🗂️ Directory Hierarchy
Folder structure for data science projects why?
.
├── .code_quality
│ ├── mypy.ini # mypy configuration
│ └── ruff.toml # ruff configuration
├── .github # github configuration
│ ├── actions
│ │ └── python-poetry-env
│ │ └── action.yml # github action to setup python environment
│ ├── dependabot.md # github action to update dependencies
│ ├── pull_request_template.md # template for pull requests
│ └── workflows # github actions workflows
│ ├── ci.yml # run continuous integration (tests, pre-commit, etc.)
│ ├── dependency_review.yml # review dependencies
│ ├── docs.yml # build documentation (mkdocs)
│ └── pre-commit_autoupdate.yml # update pre-commit hooks
├── .vscode # vscode configuration
| ├── extensions.json # list of recommended extensions
| ├── launch.json # vscode launch configuration
| └── settings.json # vscode settings
├── conf # folder configuration files
│ └── config.yaml # main configuration file
├── data
│ ├── 01_raw # raw immutable data
│ ├── 02_intermediate # typed data
│ ├── 03_primary # domain model data
│ ├── 04_feature # model features
│ ├── 05_model_input # often called 'master tables'
│ ├── 06_models # serialized models
│ ├── 07_model_output # data generated by model runs
│ ├── 08_reporting # reports, results, etc
│ └── README.md # description of the data structure
├── docs # documentation for your project
│ ├── index.md # documentation homepage
├── models # store final models
├── notebooks
│ ├── 1-data # data extraction and cleaning
│ ├── 2-exploration # exploratory data analysis (EDA)
│ ├── 3-analysis # Statistical analysis, hypothesis testing.
│ ├── 4-feat_eng # feature engineering (creation, selection, and transformation.)
│ ├── 5-models # model training, evaluation and hyperparameter tuning.
│ ├── 6-interpretation # model interpretation
│ ├── 7-deploy # model packaging, deployment strategies.

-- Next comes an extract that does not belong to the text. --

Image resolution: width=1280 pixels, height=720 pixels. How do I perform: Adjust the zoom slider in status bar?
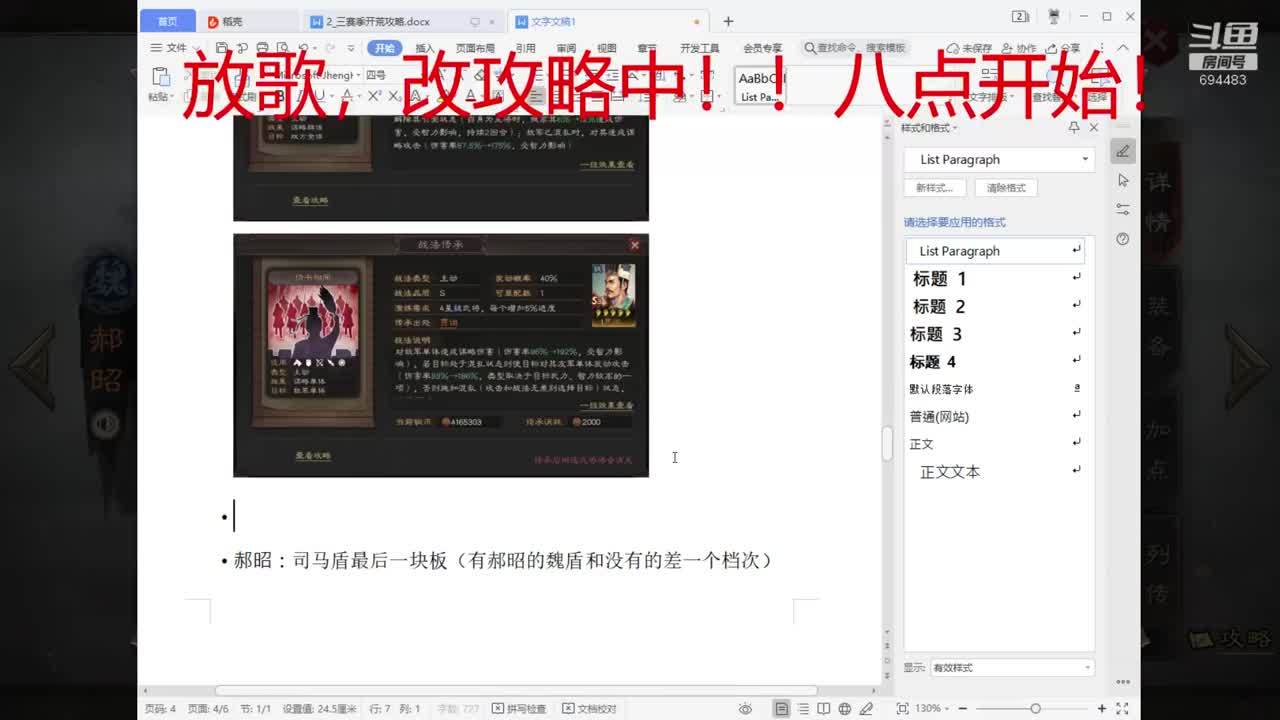(x=1035, y=708)
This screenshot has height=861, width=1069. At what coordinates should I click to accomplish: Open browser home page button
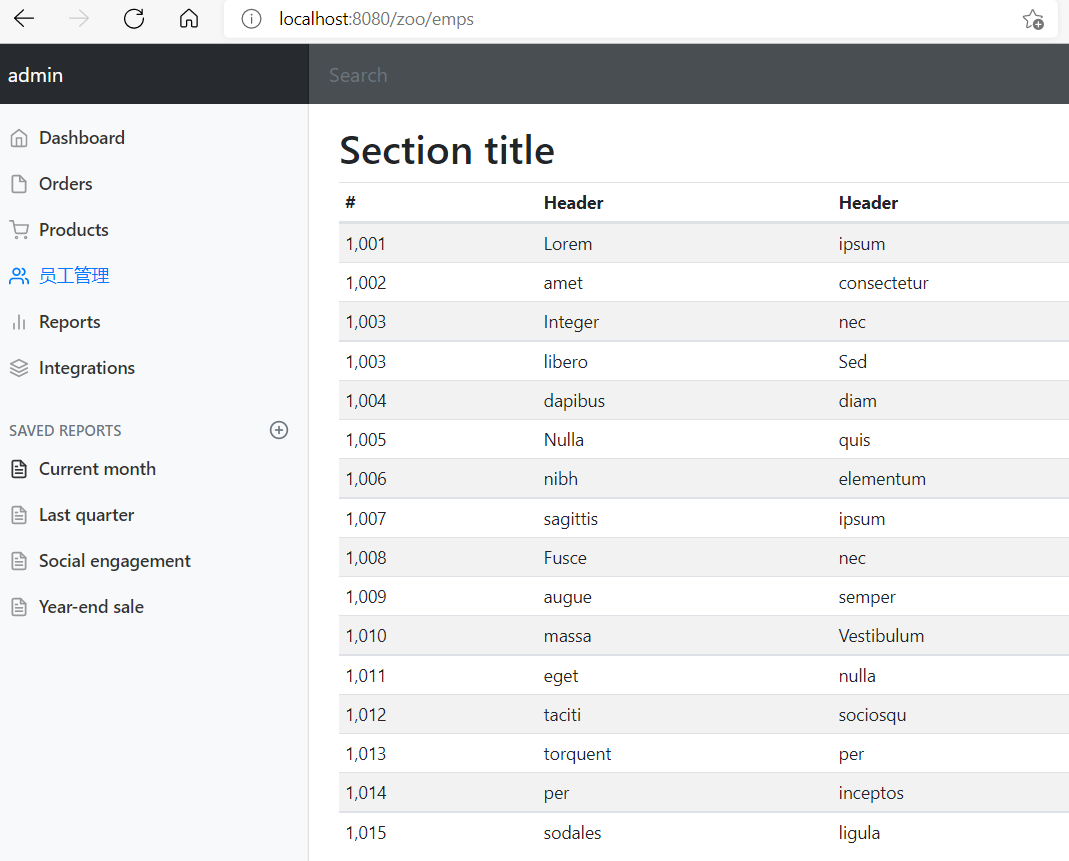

│ ├── 8-reports # story telling, summaries and analysis conclusions.
│ ├── notebook_template.ipynb # template for notebooks
│ └── README.md # information about the notebooks
├── src # source code for use in this project
│ ├── README.md # description of src structure
│ ├── tmp_mock.py # example python file
│ ├── data # data extraction, validation, processing, transformation
│ ├── model # model training, evaluation, validation, export
│ ├── inference # model prediction, serving, monitoring
│ └── pipelines # orchestration of pipelines
│ ├── feature_pipeline # transforms raw data into features and labels
│ ├── training_pipeline # transforms features and labels into a model
│ └── inference_pipeline # takes features and a trained model for predictions
├── tests # test code for your project
│ ├── test_mock.py # example test file
│ ├── data # tests for data module
│ ├── model # tests for model module
│ ├── inference # tests for inference module
│ └── pipelines # tests for pipelines module
├── .editorconfig # editor configuration
├── .gitignore # files to ignore in git
├── .pre-commit-config.yaml # configuration for pre-commit hooks
├── codecov.yml # configuration for codecov
├── Makefile # useful commands to setup environment, run tests, etc.
├── mkdocs.yml # configuration for mkdocs documentation
├── pyproject.toml # dependencies and configuration project file
├── uv.lock # locked dependencies
└── README.md # description of your project